Designing Anew #293

Maine is home to many who enjoy transforming things in unexpected ways. Today we speak with Dr. George Smith, an education innovator who founded the Institute for Doctoral Studies in the Visual Arts, headquartered in Portland, Maine, in 2006. We also discuss the recently opened Rockland boutique hotel, 250 Main, with its co-creator, Cabot Lyman, owner of Lyman-Morse and with manager, Ruth Woodbury Starr.

Guests

George Smith

George Smith is an internationally recognized scholar and has long been a leader and innovator in American education. In 2006 Dr. Smith founded the Institute for Doctoral Studies in the Visual Arts. Headquartered in Portland, Maine, IDSVA is the first and only school in the world to offer a PhD in philosophy especially designed for visual artists, curators, and creative scholars.

Cabot Lyman and Ruth Woodbury Starr

Cabot Lyman, owner of Lyman-Morse Boatbuilding, graduated from the University of Vermont in 1967. He moved to Maine in 1978 and started Lyman-Morse Boatbuilding in Thomaston. For three years, between 1987 and 1990, Cabot and his family circumnavigated the world in a 49’ sailboat built at Lyman-Morse. Along with his son Drew, he purchased Wayfarer Marine in Camden in 2016. Also in 2016, Cabot opened 250 Main Hotel, an upscale boutique hotel in Rockland.
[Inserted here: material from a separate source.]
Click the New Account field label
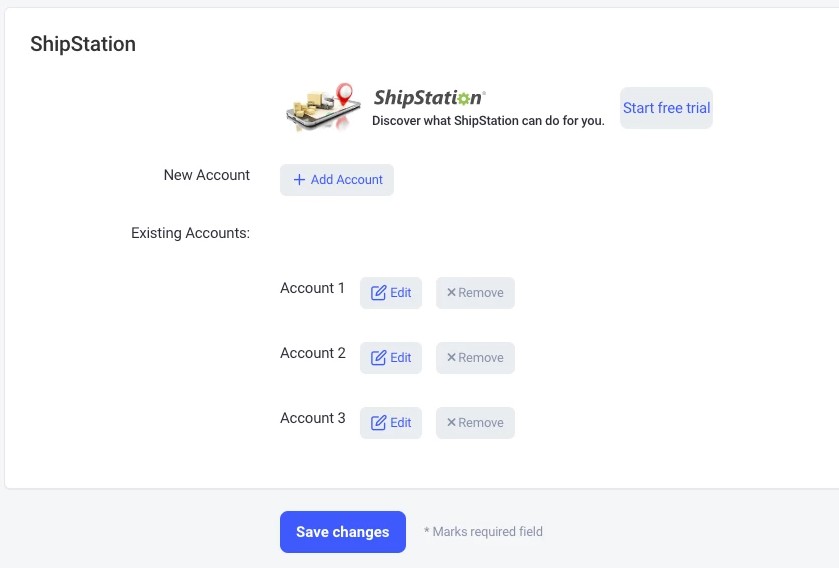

Ruth Woodbury Starr, general manager at 250 Main Hotel, is a Maine native. Her first experience in hospitality began at the age of 16, when she learned housekeeping, front desk and banquet service at a large resort. She attended Proctor Academy and Hampshire College. After college she moved to Portland and worked at the Portland Harbor Hotel and Soma Wellness. In 2014, she returned to the midcoast, where she joined the team at Primo restaurant. In the spring of 2016, she joined Cabot Lyman for the opening of 250 Main Hotel.